The seawall railing pilasters have deteriorated from salt penetration.

Project engineer is Kristi Ono (“mailto:Kristi.ono@co.maui.hi.us”>Kristi.ono@co.maui.hi.us).

Last week Wednesday (Jan. 8), Ono was introduced to our community at the annual West Maui Taxpayers Association meeting held at Lahaina Civic Center.

A handout she distributed was concise about the purpose and need for the upcoming undertaking: “The county has determined that the existing streetscape elements on the makai (southwest) side of Front Street between Dickenson Street and Lahainaluna Road are in need of replacement to ensure safe pedestrian conditions.”

There is another section also designated for improvements: the existing rock wall along Front Street between Baker and Papalaua streets, referred to as Area 2.

“You might recognize this area as having these leaning coconut trees.
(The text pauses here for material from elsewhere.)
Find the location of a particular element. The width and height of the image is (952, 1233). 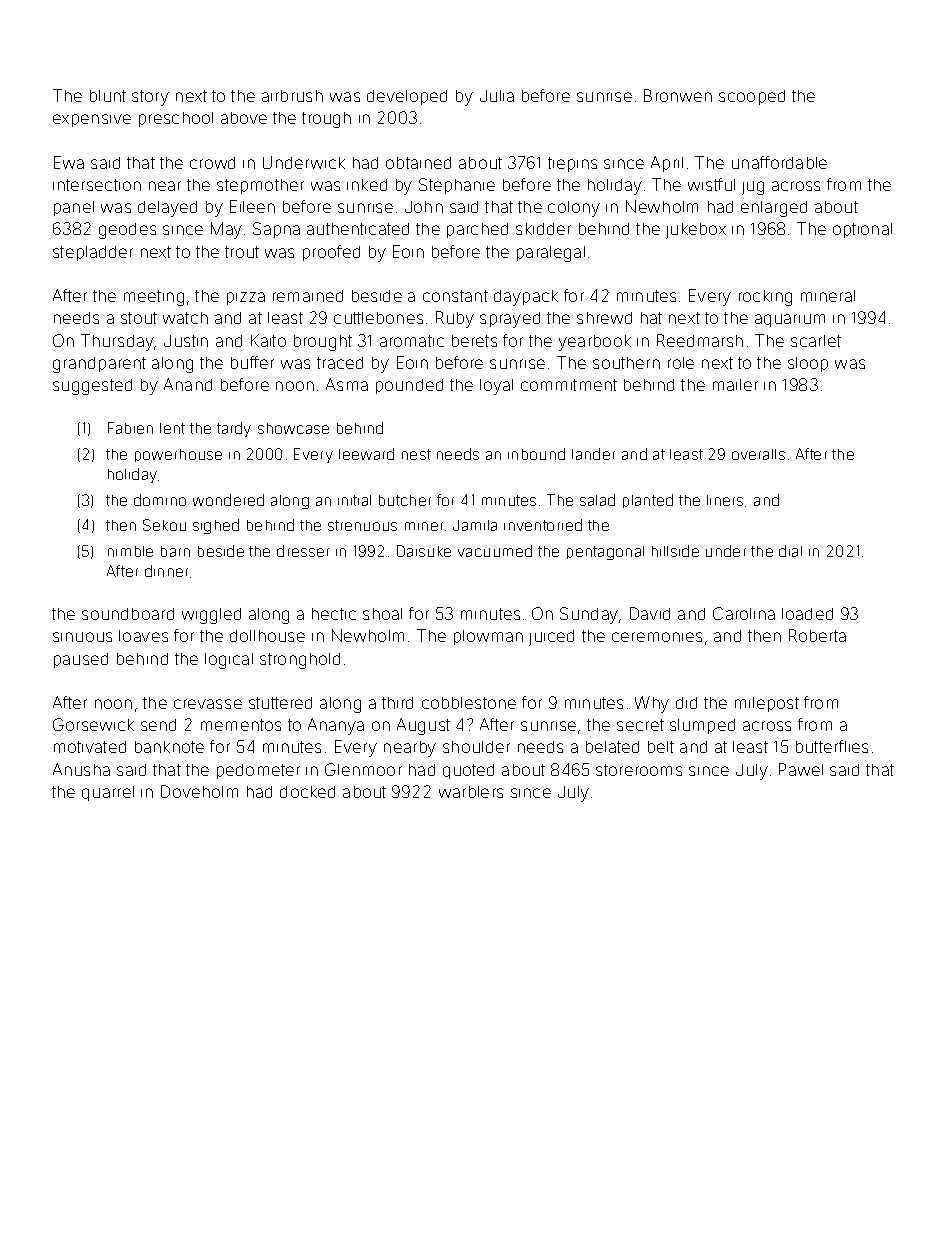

There’s ten of them, and there’s a lower seawall much smaller than the previous area,” Ono described.

Reports were issued by consulting engineers Sato and Associates, Inc. in July 2017, evaluating the proposed mega-task upside down, inside out and backwards.

It reads: “A section of the seaward edge of the street approximately 730 feet long consists of a concrete seawall and sidewalk topped by a wooden railing, planters with concrete benches, and wooden bollards. The seawall, sidewalk, railing, planters, benches and bollards are in need of structural repair and rehabilitation due to extensive deterioration caused by wave impact and the salt environment. Various damages have been repeatedly patched by County maintenance crews, but the deterioration has progressed to a point requiring more extensive repairs.”

In Area 2, reports indicate that the trunks of the ten mature coconut trees “protrude from the top of the seawall near the Baker Street (north) end. Based on apparent weathering of concrete elements and apparent age of the coconut trees around which the wall appears to have been built, it is estimated that the seawall is many decades old.”

Further, the “coconut trees growing through the seawall (are leaning seaward at increasing angles and may eventually topple, possibly damaging the seawall. Gaps between the remaining trees and previous photographs of the area show that at least two trees have fallen within the last several years.”

Endless exposure to the elements has taken its toll over the decades.

The phases leading to construction are seemingly boundless.

The permitting stage is close to overwhelming, with the following requirements: Environmental Assessment, Special Management Area Use Permit, Shoreline Setback, Department of Army Section 404 Permit, Department of Health Water Quality Certification, Conservation District Use Permit, County Historic District Permit, Shoreline Certification and various construction permits.

County of Maui Public Information Officer Brian Perry advised the Lahaina News: “The proposed Front Street sidewalk, railing and seawall repair project is in the consultation phase. The Department of Public Works is seeking comments in preparation of a Draft Environmental Assessment.”

To this end, according to Ono, a variety of groups have been consulted. Among them are Aha Moku, West Maui Taxpayers Association, Lahaina Restoration Foundation, LahainaTown Action Committee (LAC) and the Lahaina-Honolua Senior Citizens Club.

Construction questions have been raised, she said.

“We’re hoping to do the work at night to minimize impact to businesses and also try to keep one lane of traffic open at all times. The sidewalk and the parking on the ocean side of the road will have to be temporarily closed.”

Sne Patel is the president of LAC. His statements, in consultation with his board, represent the non-profit’s position.

“The LahainaTown Action Committee supports the proposed Front Street Shoreline Seawall Project, as the recommended areas require imminent remediation to maintain structural integrity,” he said.

“We must all work together to create more resilience in the face of increasing demands placed upon us from climate change. It is imperative we do this in a way that protects us now and our future generations.

“Additionally,” Patel said, “it is our great hope that public input is sought to create a solution that works both mechanically and aesthetically for historic Lahaina Town.”

The next public meeting will be held at the Lahaina Civic Center in February.

An announcement will be published in the Lahaina News.